Beginning with the line that holds "You are a computer-use" and ending with the last line below, please copy every line exactly, add nothing, and leave out the pictures.

(Given data):
_ _ _ _ _
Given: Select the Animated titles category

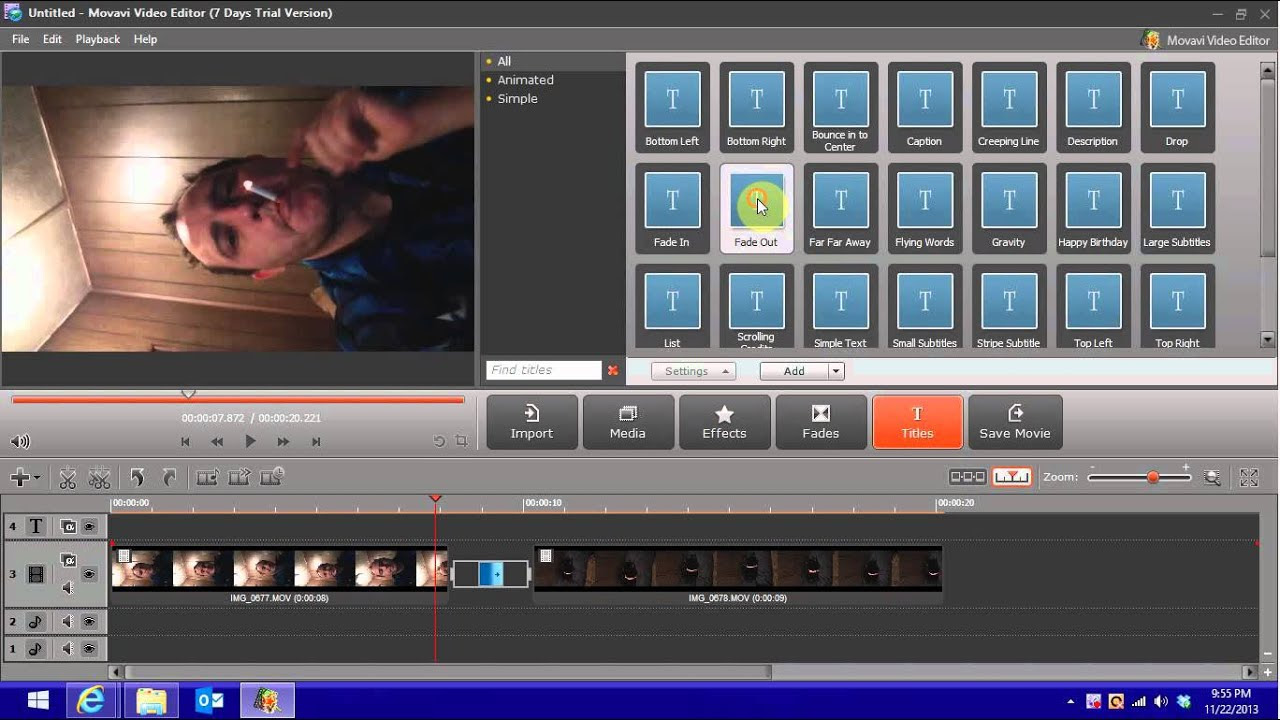Looking at the screenshot, I should pos(525,79).
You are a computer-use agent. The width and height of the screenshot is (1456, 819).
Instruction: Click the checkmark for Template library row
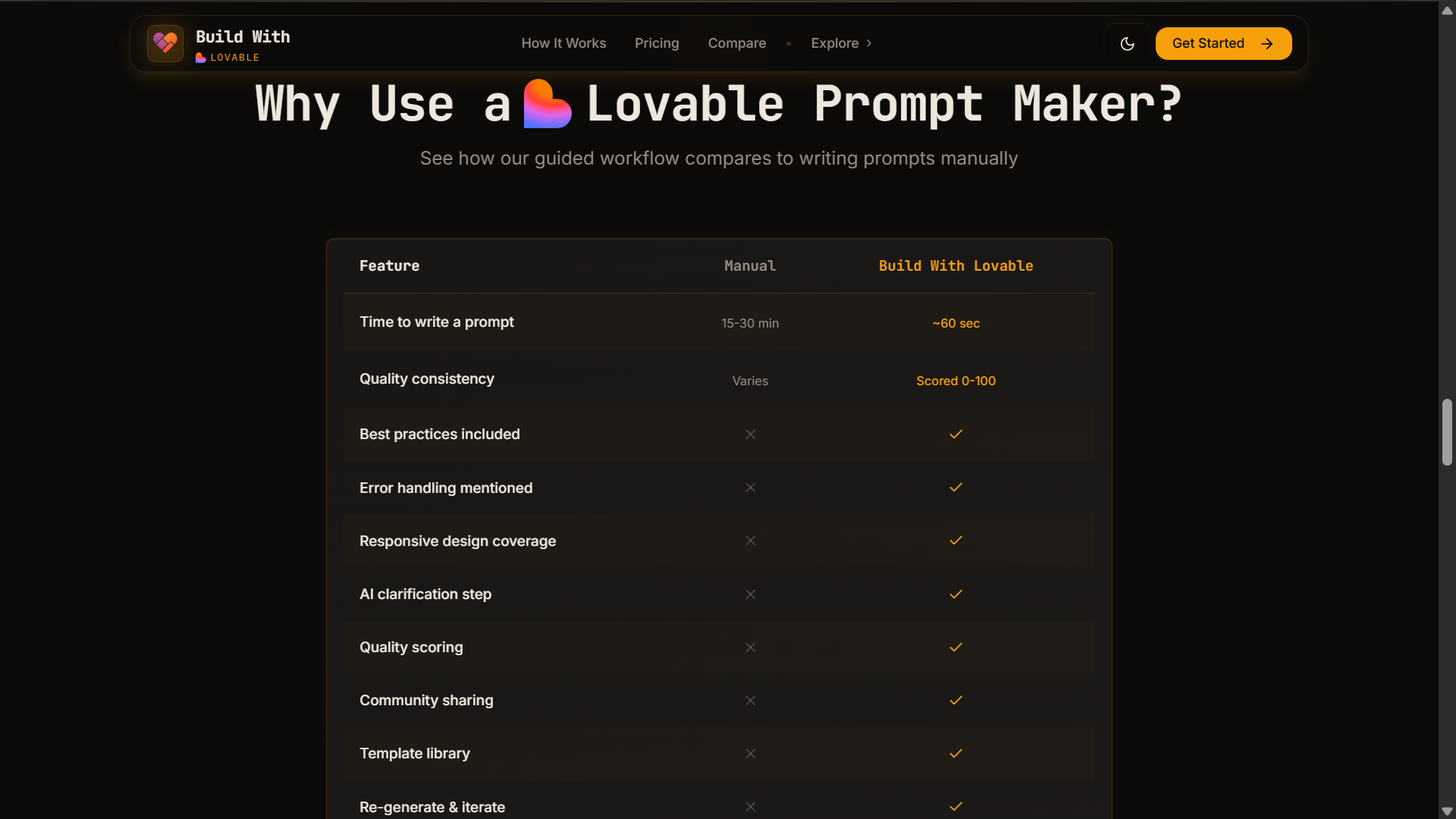pos(956,753)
_ _ _ _ _
(Solution for this problem):
You are a computer-use agent. The width and height of the screenshot is (1456, 819).
Instruction: Click the checkmark for Template library row
pos(956,753)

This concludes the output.